> _Text_
☆ ☆ ☆
UMBC CS 201, Spring 02
Pointer arithmetic
Another word of warning: you are allowed to add constants to
a pointer, but the result may not be what you think.
The following example shows that adding 1 to a character pointer, an
integer pointer and a double pointer, adds 1, 4 and 8 respectively to
the addresses stored in the pointers.
ptr_add
The Program
/*********************************************
File: ptr_add.c
Author: S. Bogar
Date: 1/1/99
Section: 101
SSN: 123-45-6789
EMail: bogar@cs.umbc.edu
Pointer addition is not what you think
**********************************************/
#include
int main()
{
char c, *cPtr ;
int i, *iPtr ;
double d, *dPtr ;
cPtr = &c ;
iPtr = &i ;
dPtr = &d ;
printf("\nThe addresses of c, i and d are:\n") ;
printf("cPtr = %p, iPtr = %p, dPtr = %p\n",
cPtr, iPtr, dPtr) ;
cPtr = cPtr + 1 ;
iPtr = iPtr + 1 ;
dPtr = dPtr + 1 ;
printf("\nThe new values of cPtr, iPtr and dPtr are:\n") ;
printf("cPtr = %p, iPtr = %p, dPtr = %p\n\n",
cPtr, iPtr, dPtr) ;
printf("Sizeof char = %d\n", sizeof(char) ) ;
printf("Sizeof int = %d\n", sizeof(int) ) ;
printf("Sizeof double = %d\n", sizeof(double) ) ;
return 0;
}
The Sample Run
The addresses of c, i and d are:
cPtr = 0x7ffffaa7, iPtr = 0x7ffffa9c, dPtr = 0x7ffffa90
The new values of cPtr, iPtr and dPtr are:
cPtr = 0x7ffffaa8, iPtr = 0x7ffffaa0, dPtr = 0x7ffffa98
Sizeof char = 1
Sizeof int = 4
Sizeof double = 8
Why?
☆ ☆ ☆
Stored records

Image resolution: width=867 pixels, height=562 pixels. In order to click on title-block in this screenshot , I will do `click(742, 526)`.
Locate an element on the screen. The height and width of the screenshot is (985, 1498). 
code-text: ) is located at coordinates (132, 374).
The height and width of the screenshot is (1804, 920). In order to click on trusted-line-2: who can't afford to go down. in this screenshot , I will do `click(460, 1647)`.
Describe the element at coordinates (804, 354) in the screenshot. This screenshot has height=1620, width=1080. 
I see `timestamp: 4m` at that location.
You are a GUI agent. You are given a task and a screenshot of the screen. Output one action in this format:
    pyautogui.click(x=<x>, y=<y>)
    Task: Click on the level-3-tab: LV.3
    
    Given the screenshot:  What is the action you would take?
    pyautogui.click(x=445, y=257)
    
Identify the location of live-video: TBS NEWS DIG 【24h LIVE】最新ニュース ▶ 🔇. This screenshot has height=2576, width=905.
☆ ☆ ☆
Repeat the passage of the pointer arithmetic page starting with "The following example" and going on through "in the pointers.", word for word.

> _Expected output_
The following example shows that adding 1 to a character pointer, an
integer pointer and a double pointer, adds 1, 4 and 8 respectively to
the addresses stored in the pointers.